= Text and element pointing records =
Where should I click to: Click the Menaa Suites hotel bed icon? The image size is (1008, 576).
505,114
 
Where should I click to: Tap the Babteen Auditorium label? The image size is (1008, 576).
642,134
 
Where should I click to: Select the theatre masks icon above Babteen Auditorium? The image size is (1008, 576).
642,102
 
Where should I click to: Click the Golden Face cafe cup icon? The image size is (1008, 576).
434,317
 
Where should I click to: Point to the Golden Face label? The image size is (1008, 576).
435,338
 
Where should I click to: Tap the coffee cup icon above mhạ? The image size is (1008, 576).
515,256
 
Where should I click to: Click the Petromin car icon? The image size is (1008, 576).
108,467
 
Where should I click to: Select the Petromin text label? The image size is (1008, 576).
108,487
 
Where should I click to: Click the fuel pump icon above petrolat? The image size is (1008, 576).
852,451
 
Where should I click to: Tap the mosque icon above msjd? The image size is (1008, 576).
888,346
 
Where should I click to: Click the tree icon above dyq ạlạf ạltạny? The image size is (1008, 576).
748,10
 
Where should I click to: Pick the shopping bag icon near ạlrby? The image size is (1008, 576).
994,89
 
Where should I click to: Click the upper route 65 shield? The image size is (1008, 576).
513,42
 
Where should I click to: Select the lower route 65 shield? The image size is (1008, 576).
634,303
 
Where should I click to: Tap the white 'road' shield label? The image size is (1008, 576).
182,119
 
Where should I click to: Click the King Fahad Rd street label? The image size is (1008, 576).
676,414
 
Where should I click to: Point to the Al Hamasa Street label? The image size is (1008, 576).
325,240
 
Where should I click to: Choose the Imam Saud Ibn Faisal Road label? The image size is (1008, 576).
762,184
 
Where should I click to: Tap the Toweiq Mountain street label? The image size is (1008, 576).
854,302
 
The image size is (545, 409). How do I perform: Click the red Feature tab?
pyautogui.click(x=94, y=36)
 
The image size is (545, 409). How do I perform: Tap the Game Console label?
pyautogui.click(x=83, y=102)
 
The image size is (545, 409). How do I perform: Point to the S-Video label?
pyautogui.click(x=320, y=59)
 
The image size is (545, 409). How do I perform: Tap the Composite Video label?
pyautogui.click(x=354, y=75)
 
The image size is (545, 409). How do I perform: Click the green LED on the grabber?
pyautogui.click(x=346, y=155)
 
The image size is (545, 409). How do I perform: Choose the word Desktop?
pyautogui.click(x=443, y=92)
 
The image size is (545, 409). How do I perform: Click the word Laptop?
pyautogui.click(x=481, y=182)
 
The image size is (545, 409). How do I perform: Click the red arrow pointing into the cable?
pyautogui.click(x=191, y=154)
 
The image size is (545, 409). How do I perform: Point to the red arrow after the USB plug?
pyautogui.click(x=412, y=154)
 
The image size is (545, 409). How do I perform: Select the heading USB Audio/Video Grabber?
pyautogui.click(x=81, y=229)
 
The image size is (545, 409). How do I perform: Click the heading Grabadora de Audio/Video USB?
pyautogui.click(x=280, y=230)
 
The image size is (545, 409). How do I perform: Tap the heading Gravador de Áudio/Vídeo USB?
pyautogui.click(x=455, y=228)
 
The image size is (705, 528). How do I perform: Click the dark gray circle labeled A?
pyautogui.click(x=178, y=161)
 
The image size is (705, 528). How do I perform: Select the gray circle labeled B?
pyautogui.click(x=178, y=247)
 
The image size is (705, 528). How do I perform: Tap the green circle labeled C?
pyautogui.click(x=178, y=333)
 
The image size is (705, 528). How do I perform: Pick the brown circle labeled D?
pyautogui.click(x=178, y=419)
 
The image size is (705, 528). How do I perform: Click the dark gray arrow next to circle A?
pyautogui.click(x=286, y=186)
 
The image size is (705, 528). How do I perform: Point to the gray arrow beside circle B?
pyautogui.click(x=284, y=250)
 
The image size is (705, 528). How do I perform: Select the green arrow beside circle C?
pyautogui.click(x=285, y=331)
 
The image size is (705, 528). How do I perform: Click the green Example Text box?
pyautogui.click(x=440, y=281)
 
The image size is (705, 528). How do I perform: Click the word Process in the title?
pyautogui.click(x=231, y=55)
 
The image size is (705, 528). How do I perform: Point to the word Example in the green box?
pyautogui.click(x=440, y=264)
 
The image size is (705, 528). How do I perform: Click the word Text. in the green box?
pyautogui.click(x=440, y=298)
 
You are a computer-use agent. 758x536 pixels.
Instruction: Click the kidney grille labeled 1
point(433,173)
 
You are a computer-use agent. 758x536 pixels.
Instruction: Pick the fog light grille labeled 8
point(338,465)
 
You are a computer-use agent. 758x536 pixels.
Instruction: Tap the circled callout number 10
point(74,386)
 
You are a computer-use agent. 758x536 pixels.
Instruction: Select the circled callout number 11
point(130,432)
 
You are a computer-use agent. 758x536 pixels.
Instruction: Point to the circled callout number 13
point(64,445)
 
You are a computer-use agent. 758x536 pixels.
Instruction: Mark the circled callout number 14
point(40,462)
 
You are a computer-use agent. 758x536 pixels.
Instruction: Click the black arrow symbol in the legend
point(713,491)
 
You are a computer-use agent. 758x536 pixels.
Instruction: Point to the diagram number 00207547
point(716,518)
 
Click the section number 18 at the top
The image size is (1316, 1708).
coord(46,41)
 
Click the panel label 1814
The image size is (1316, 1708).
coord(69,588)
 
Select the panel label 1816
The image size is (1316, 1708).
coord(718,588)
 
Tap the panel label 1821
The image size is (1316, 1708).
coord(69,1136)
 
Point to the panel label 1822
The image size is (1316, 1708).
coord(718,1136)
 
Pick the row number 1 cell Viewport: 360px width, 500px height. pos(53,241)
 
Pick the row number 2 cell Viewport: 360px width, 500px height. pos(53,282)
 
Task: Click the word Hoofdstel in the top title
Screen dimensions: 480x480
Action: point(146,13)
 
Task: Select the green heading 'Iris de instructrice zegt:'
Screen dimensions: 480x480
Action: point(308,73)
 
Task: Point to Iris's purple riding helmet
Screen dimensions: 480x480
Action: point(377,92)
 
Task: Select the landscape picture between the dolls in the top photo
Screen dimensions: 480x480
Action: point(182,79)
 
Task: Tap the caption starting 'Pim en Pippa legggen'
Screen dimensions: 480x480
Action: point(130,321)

= PROBLEM DESCRIPTION =
Rewrite the listing with every instance of "Screen dimensions" swapped for "Display size", leaving all other text as it stands.

= TASK OUTPUT =
Where should I click to: Click the Menaa Suites hotel bed icon? The image size is (1008, 576).
505,114
 
Where should I click to: Tap the Babteen Auditorium label? The image size is (1008, 576).
642,134
 
Where should I click to: Select the theatre masks icon above Babteen Auditorium? The image size is (1008, 576).
642,102
 
Where should I click to: Click the Golden Face cafe cup icon? The image size is (1008, 576).
434,317
 
Where should I click to: Point to the Golden Face label? The image size is (1008, 576).
435,338
 
Where should I click to: Tap the coffee cup icon above mhạ? The image size is (1008, 576).
515,256
 
Where should I click to: Click the Petromin car icon? The image size is (1008, 576).
108,467
 
Where should I click to: Select the Petromin text label? The image size is (1008, 576).
108,487
 
Where should I click to: Click the fuel pump icon above petrolat? The image size is (1008, 576).
852,451
 
Where should I click to: Tap the mosque icon above msjd? The image size is (1008, 576).
888,346
 
Where should I click to: Click the tree icon above dyq ạlạf ạltạny? The image size is (1008, 576).
748,10
 
Where should I click to: Pick the shopping bag icon near ạlrby? The image size is (1008, 576).
994,89
 
Where should I click to: Click the upper route 65 shield? The image size is (1008, 576).
513,42
 
Where should I click to: Select the lower route 65 shield? The image size is (1008, 576).
634,303
 
Where should I click to: Tap the white 'road' shield label? The image size is (1008, 576).
182,119
 
Where should I click to: Click the King Fahad Rd street label? The image size is (1008, 576).
676,414
 
Where should I click to: Point to the Al Hamasa Street label? The image size is (1008, 576).
325,240
 
Where should I click to: Choose the Imam Saud Ibn Faisal Road label? The image size is (1008, 576).
762,184
 
Where should I click to: Tap the Toweiq Mountain street label? The image size is (1008, 576).
854,302
 
The image size is (545, 409). How do I perform: Click the red Feature tab?
pyautogui.click(x=94, y=36)
 
The image size is (545, 409). How do I perform: Tap the Game Console label?
pyautogui.click(x=83, y=102)
 
The image size is (545, 409). How do I perform: Point to the S-Video label?
pyautogui.click(x=320, y=59)
 
The image size is (545, 409). How do I perform: Tap the Composite Video label?
pyautogui.click(x=354, y=75)
 
The image size is (545, 409). How do I perform: Click the green LED on the grabber?
pyautogui.click(x=346, y=155)
 
The image size is (545, 409). How do I perform: Choose the word Desktop?
pyautogui.click(x=443, y=92)
 
The image size is (545, 409). How do I perform: Click the word Laptop?
pyautogui.click(x=481, y=182)
 
The image size is (545, 409). How do I perform: Click the red arrow pointing into the cable?
pyautogui.click(x=191, y=154)
 
The image size is (545, 409). How do I perform: Point to the red arrow after the USB plug?
pyautogui.click(x=412, y=154)
 
The image size is (545, 409). How do I perform: Select the heading USB Audio/Video Grabber?
pyautogui.click(x=81, y=229)
 
The image size is (545, 409). How do I perform: Click the heading Grabadora de Audio/Video USB?
pyautogui.click(x=280, y=230)
 
The image size is (545, 409). How do I perform: Tap the heading Gravador de Áudio/Vídeo USB?
pyautogui.click(x=455, y=228)
 
The image size is (705, 528). How do I perform: Click the dark gray circle labeled A?
pyautogui.click(x=178, y=161)
 
The image size is (705, 528). How do I perform: Select the gray circle labeled B?
pyautogui.click(x=178, y=247)
 
The image size is (705, 528). How do I perform: Tap the green circle labeled C?
pyautogui.click(x=178, y=333)
 
The image size is (705, 528). How do I perform: Pick the brown circle labeled D?
pyautogui.click(x=178, y=419)
 
The image size is (705, 528). How do I perform: Click the dark gray arrow next to circle A?
pyautogui.click(x=286, y=186)
 
The image size is (705, 528). How do I perform: Point to the gray arrow beside circle B?
pyautogui.click(x=284, y=250)
 
The image size is (705, 528). How do I perform: Select the green arrow beside circle C?
pyautogui.click(x=285, y=331)
 
The image size is (705, 528). How do I perform: Click the green Example Text box?
pyautogui.click(x=440, y=281)
 
The image size is (705, 528). How do I perform: Click the word Process in the title?
pyautogui.click(x=231, y=55)
 
The image size is (705, 528). How do I perform: Point to the word Example in the green box?
pyautogui.click(x=440, y=264)
 
The image size is (705, 528). How do I perform: Click the word Text. in the green box?
pyautogui.click(x=440, y=298)
 
You are a computer-use agent. 758x536 pixels.
Instruction: Click the kidney grille labeled 1
point(433,173)
 
You are a computer-use agent. 758x536 pixels.
Instruction: Pick the fog light grille labeled 8
point(338,465)
 
You are a computer-use agent. 758x536 pixels.
Instruction: Tap the circled callout number 10
point(74,386)
 
You are a computer-use agent. 758x536 pixels.
Instruction: Select the circled callout number 11
point(130,432)
 
You are a computer-use agent. 758x536 pixels.
Instruction: Point to the circled callout number 13
point(64,445)
 
You are a computer-use agent. 758x536 pixels.
Instruction: Mark the circled callout number 14
point(40,462)
 
You are a computer-use agent. 758x536 pixels.
Instruction: Click the black arrow symbol in the legend
point(713,491)
 
You are a computer-use agent. 758x536 pixels.
Instruction: Point to the diagram number 00207547
point(716,518)
 
Click the section number 18 at the top
The image size is (1316, 1708).
coord(46,41)
 
Click the panel label 1814
The image size is (1316, 1708).
coord(69,588)
 
Select the panel label 1816
The image size is (1316, 1708).
coord(718,588)
 
Tap the panel label 1821
The image size is (1316, 1708).
coord(69,1136)
 
Point to the panel label 1822
The image size is (1316, 1708).
coord(718,1136)
 
Pick the row number 1 cell Viewport: 360px width, 500px height. pos(53,241)
 
Pick the row number 2 cell Viewport: 360px width, 500px height. pos(53,282)
 
Task: Click the word Hoofdstel in the top title
Display size: 480x480
Action: point(146,13)
 
Task: Select the green heading 'Iris de instructrice zegt:'
Display size: 480x480
Action: point(308,73)
 
Task: Point to Iris's purple riding helmet
Display size: 480x480
Action: point(377,92)
 
Task: Select the landscape picture between the dolls in the top photo
Display size: 480x480
Action: point(182,79)
 
Task: Tap the caption starting 'Pim en Pippa legggen'
Display size: 480x480
Action: point(130,321)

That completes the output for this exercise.